---- — BOSTON — If you love hockey, odds are you’ve been swept up by the game’s outdoor craze of the last six-plus years in one way or another.
Salem State’s players are no different. Most of them were playing high school or junior hockey when the NHL debuted its Winter Classic in 2008. All the members of the skating brotherhood in New England had eyes on the 2010 Winter Classic between the Bruins and Flyers at historic Fenway Park, and the slew of Division 1 college hockey games played there in both 2010 and 2012.
Watching those games on TV, they let their minds wonder what it would be like to play in one themselves — especially at Fenway.
Amid frigid temperatures yesterday, Salem State’s players took center stage and had their own Frozen Fenway experience, a 4-2 loss to old ECAC East rival UMass Boston.
Skating on an ice rink sitting roughly where they’d seen Stephen Drew and Dustin Pedroia turn double plays for the World Series winning Boston Red Sox a few months earlier was absolutely surreal for both the Vikings and the Beacons.
“Going back to the first Frozen Fenway (in 2010) I’d thought about it, but I never thought we’d be able to play here. Growing up I never would’ve guessed it,” said Salem State captain Kyle Phelan, who grew up in Barnstable and likened the frozen ice surface to the iced over cranberry bogs he played on as a kid.
“I don’t think I’ll be able to comprehend it for a few days. Being a kid, watching the Sox break the curse and win two more champsionships, and then playing a hockey game here? It’s unbelievable.”
It’s hard to imagine Bill O’Neill ever considered that his team would play a game at Fenway Park when he took over the Salem State hockey program in 1981. The Vikings (7-5 this year) have seen just about everything under his steady stewardship since then: six NCAA tournament appearances, Division 3 Frozen Four berths in 1992 and 1994, and more than 500 wins among the highlights.
Yesterday, in front of an announced crowd of 1,133 fans, Salem State reached an entirely new plane by skating on American’s Most Beloved Ballpark at 4 Yawkey Way.
“It was a tremendous experience, being a part of this Frozen Fenway,” O’Neill said. “It was an emotional game and a great environment. I’m really proud of how our team played.”
O’Neill’s life has been dedicated to hockey, with much of that work going towards making Salem State one of the most respected programs in New England. He had a chance to watch his youngest son, Will, captain the University of Maine here at Fenway in 2012. The Black Bears beat UNH 5-4 in overtime that day, and the elder O’Neill fondly recalled that temperatures were pushing 55 degrees in Boston.
It was, if you’ll excuse the pun, the polar opposite yesterday.
“That was as cold as I’ve ever experienced,” said Bill O’Neill, who had a fedora styled like the one Bruins coach Claude Julien wore in the 2010 Winter Classic ready to go. He opted for the bright orange Vikings winter hat to try to keep warm instead. “It was so cold it took your breath away at times.”
How special must it have been to share the bench with his oldest son, Andrew, for the Salem State’s veteran head coach?
Andrew was a captain for his father at Salem State seven years ago, and now serves as assistant coach.

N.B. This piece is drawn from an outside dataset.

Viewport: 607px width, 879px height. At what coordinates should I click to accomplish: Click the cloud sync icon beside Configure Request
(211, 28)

There isn’t much in life that could top looking over the bench and seeing both the Green Monster and a son for a hockey — and Boston — lifer.
On top of that, the Vikings renewed their rivalry with UMass Boston, a club improving in the ECAC East that won 19 games a year ago and is 10-1-2 this winter. The Beacons and Salem State played regularly before the MASCAC formed a hockey conference a few years back.
“A have a lot of respect for this rivalry, going back to when they were Boston State. My first years coaching I remember Boston State and that rivalry,” said O’Neill. “Boston and Salem have been known as builders in college hockey in New England and I’m really proud of that.”
“I’d never beaten Salem in three or four years in my tenure,” said UMass Boston coach Peter Belisle. “It felt pretty good to get them once. There’s a lot of respect there for the program, and they always was a tough team.”
It was a simple game yesterday, with the frigid conditions making for tough ice and difficult passes. The hockey was a chip-and-chase style that showcased the forecheck rather than the speed and cross-ice passing that you might see on a normal surface. That was perfectly OK — it made for an entertaining game that had plenty of shots on goal (69 in all) and was a one-goal contest just about all the way.
Around New England and the North Shore, Salem State has always been a highly regarded program. Playing on a big-time surface at Fenway will only serve to raise their profile, and it was an unforgettable experience for this year’s Vikes.
“I grew up five minutes from here,” said Chris Mastropietro, a standout at Revere High who has three goals in two games for Salem this year. “I think people seeing us play here and really battle here will attract a lot of people. It was the chance of a lifetime.”